- Given passage:
Content starts
And in the Gospel, Christ takes aside a deaf man with a bound tongue, sighs heavenward, and says, “Ephphatha, be opened.” Here is a new creation. St. Ephrem the Syrian remarks: “He who formed the ear in the beginning, now recreates it; He who fashioned the tongue, now looses it for praise.” And St. Bede adds: “The sigh of Christ shows His compassion, for He bore our infirmities not coldly, but with love that groaned for us.” The people rightly cry, “He hath done all things well.” For in Genesis God saw all that He had made, and it was good; now in Galilee God remakes man, and it is better still.

THE SERMON

I will say these things to you now, in the Name of the Father, the Son, and the Holy Spirit! 

Beloved, the Spirit is teaching us today that the true work of God is not only to dazzle but to transform. Moses’ face shone with glory, yet the people’s hearts remained stubborn. The Law’s light shone upon them, but the Spirit’s fire must burn within them. It is as Isaiah cried: “Hear, ye deaf; and look, ye blind, that ye may see” (Isa. 42:18). Christ came precisely to make that prophecy real: to open what was shut, to unbind what was chained.
Content ends
Stored items:
Content starts
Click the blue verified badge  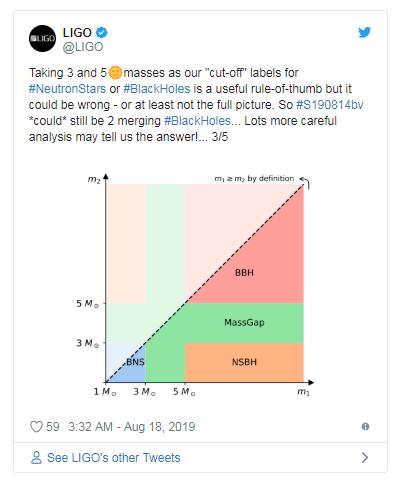click(x=102, y=33)
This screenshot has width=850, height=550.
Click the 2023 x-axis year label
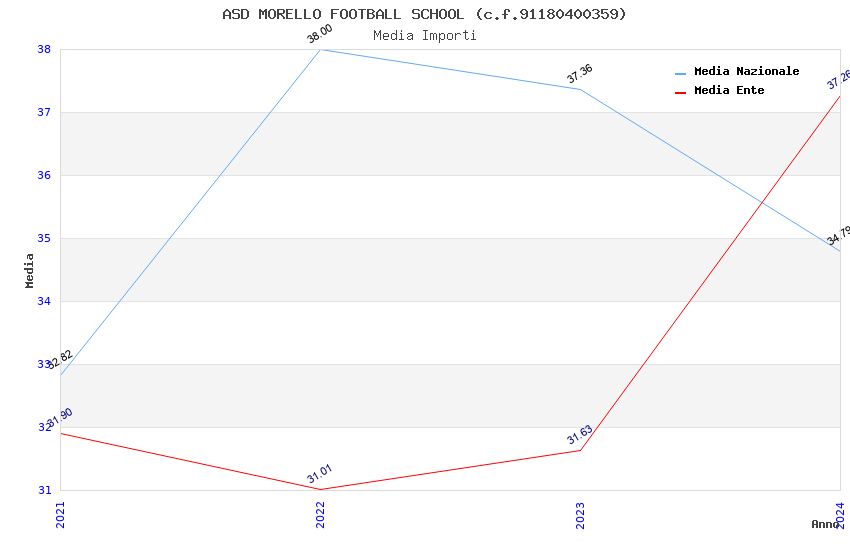[580, 514]
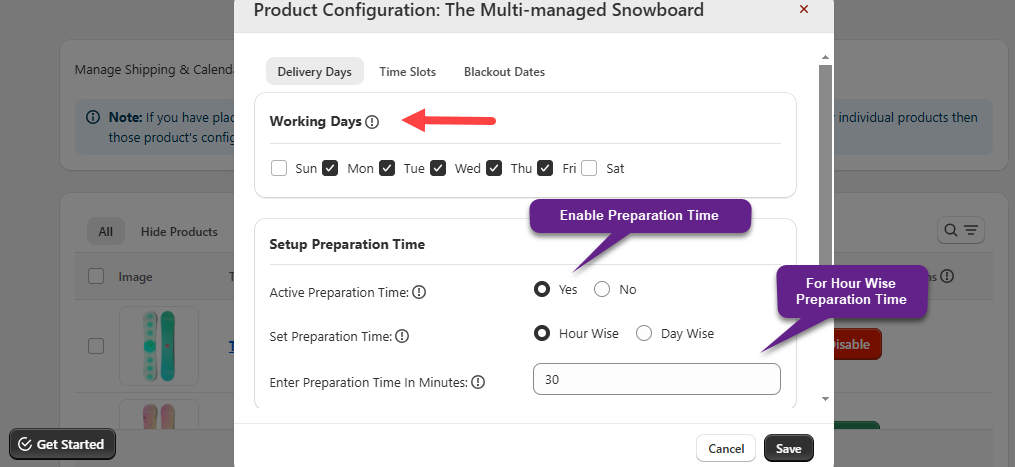Click the Get Started badge icon
1015x467 pixels.
tap(23, 445)
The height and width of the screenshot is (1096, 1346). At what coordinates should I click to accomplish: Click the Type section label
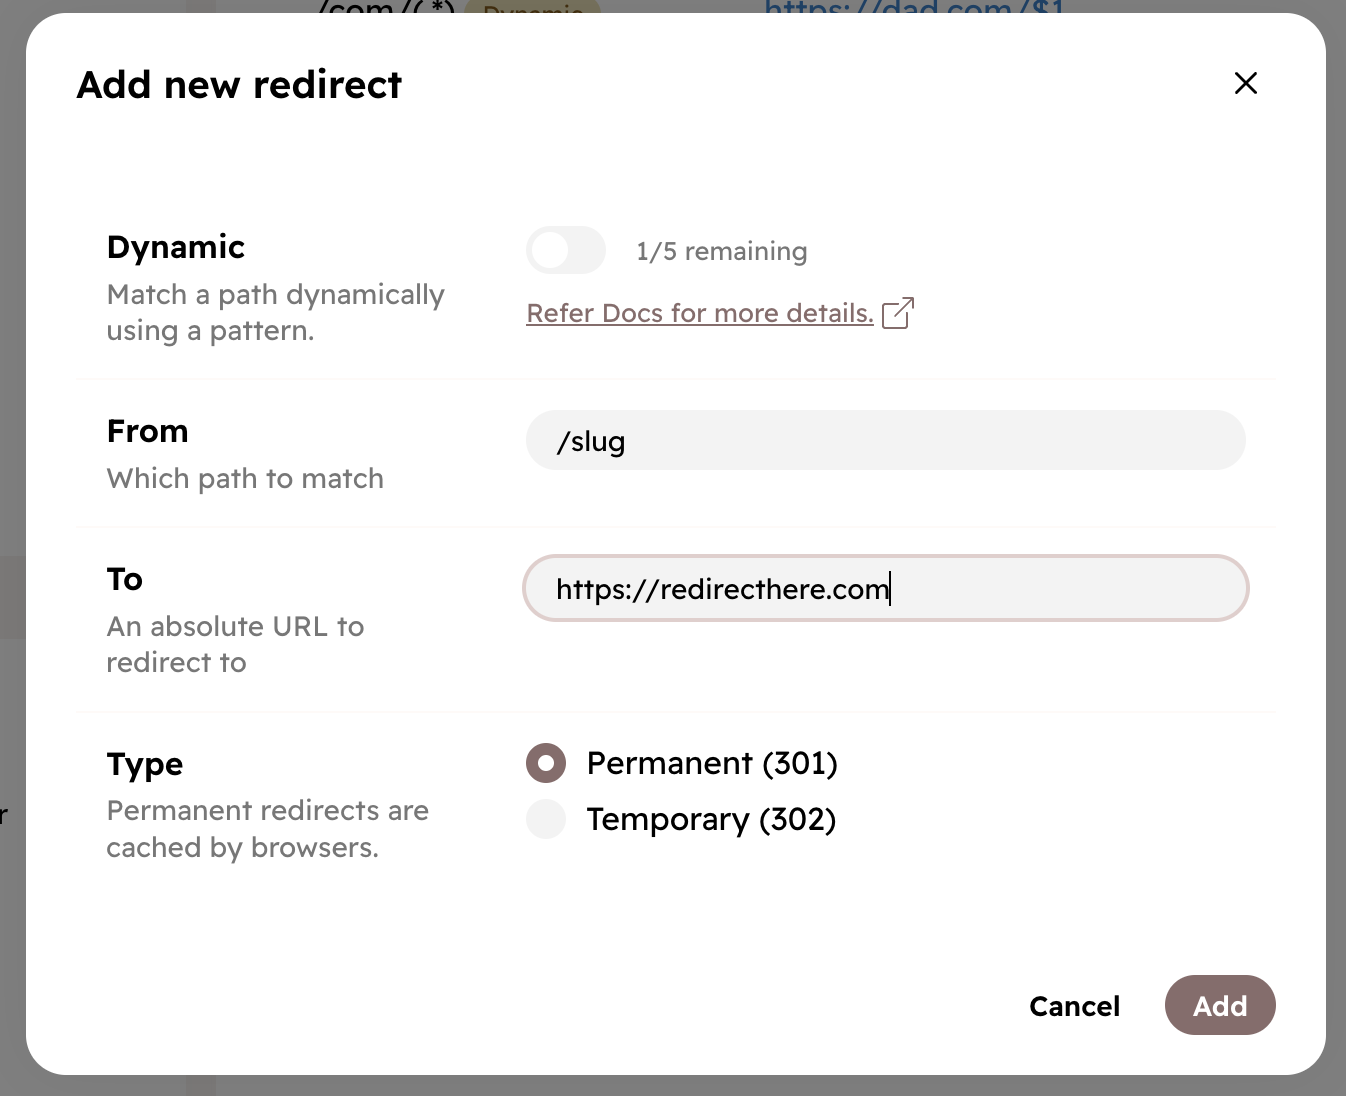coord(144,763)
Content ends
- Required action A: Reproduce the sermon passage from "Beloved, the Spirit" up to and including "what was chained.".
- Required action B: Write what follows the last sentence of the sermon passage on the deaf man's healing, carrying it forward in the same voice.

- Response A:
Beloved, the Spirit is teaching us today that the true work of God is not only to dazzle but to transform. Moses’ face shone with glory, yet the people’s hearts remained stubborn. The Law’s light shone upon them, but the Spirit’s fire must burn within them. It is as Isaiah cried: “Hear, ye deaf; and look, ye blind, that ye may see” (Isa. 42:18). Christ came precisely to make that prophecy real: to open what was shut, to unbind what was chained.

- Response B:
Consider the deaf man in Decapolis. He stands for Israel and for us all. Israel heard the thunder of Sinai yet remained deaf to the still small voice of God. We, too, hear the words of the Gospel with our outward ears, but how often are our inner ears stopped, our tongues slow to confess? How often do we find ourselves as those of whom the Psalmist spake: “They have ears, but they hear not; mouths have they, but speak not” (Ps. 115:5-6). Yet Christ does not abandon us. He takes us aside (note the profound tenderness) and touches us in the very place of our infirmity. He sighs, and His sigh becomes our healing breath.

Here we see the connection with the Day of Atonement. The High Priest entered with fear and trembling once a year. Christ enters daily, hourly, into our deafness, into our dumbness, into our closed hearts, not with the blood of another but with His own. Every sigh of Christ is the Spirit’s groaning within us (Rom. 8:26), carrying our infirmities before the Father. And every opening of ears, every loosening of tongues, is Pentecost renewed.

And what of Sts. Gregory, Moses, Zechariah, Sharbel, and Mary? They are living icons of this very Gospel. Moses saw the glory but longed for the substance. Zechariah promised the King who would come meekly to save. Gregory opened the ears of the English to the Gospel. Sharbel sealed his confession with blood, his tongue loosed forever in heaven. Mary, born in Bethlehem, was herself “Ephphatha”! She was opened unto grace, made the living temple where the Word took flesh.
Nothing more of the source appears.